SUPPLIED INFORMATION:
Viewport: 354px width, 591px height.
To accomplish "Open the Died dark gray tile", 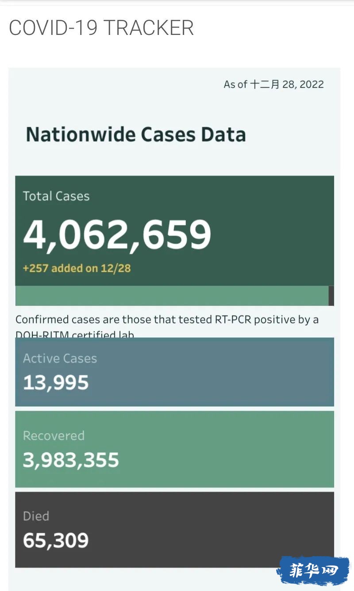I will (x=174, y=530).
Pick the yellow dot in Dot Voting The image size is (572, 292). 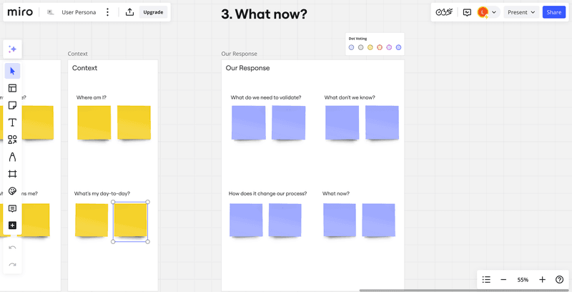click(370, 47)
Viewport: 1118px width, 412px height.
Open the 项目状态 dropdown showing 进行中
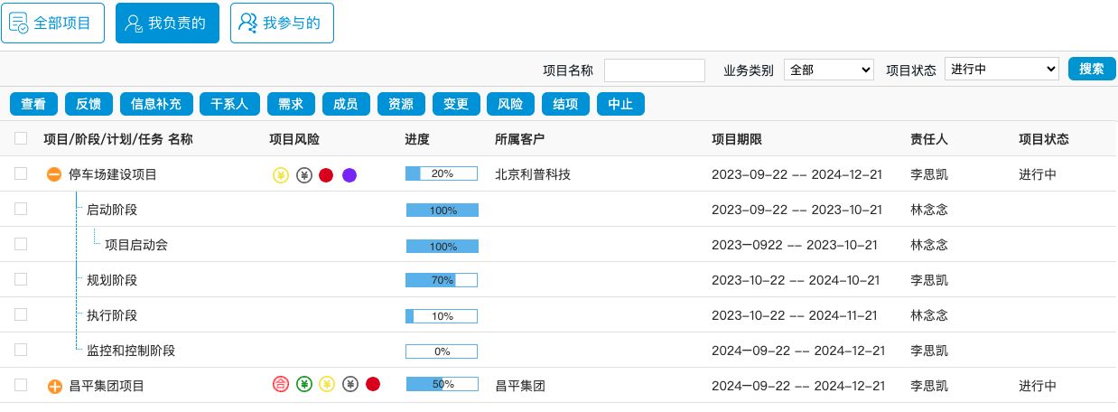[x=1001, y=70]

THE PROBLEM:
Please convert the entries from the line holding "Viewport: 1118px width, 412px height." through the end of the entries, inclusive, into a two-column CSV with the headers instruction and location. Give one row per entry, with its text and its answer each in a single quoted field, line breaks changed to spaces, and the pictures left out.

COMPLETE OUTPUT:
instruction,location
"Viewport: 1118px width, 412px height. Open the 项目状态 dropdown showing 进行中","[x=1001, y=70]"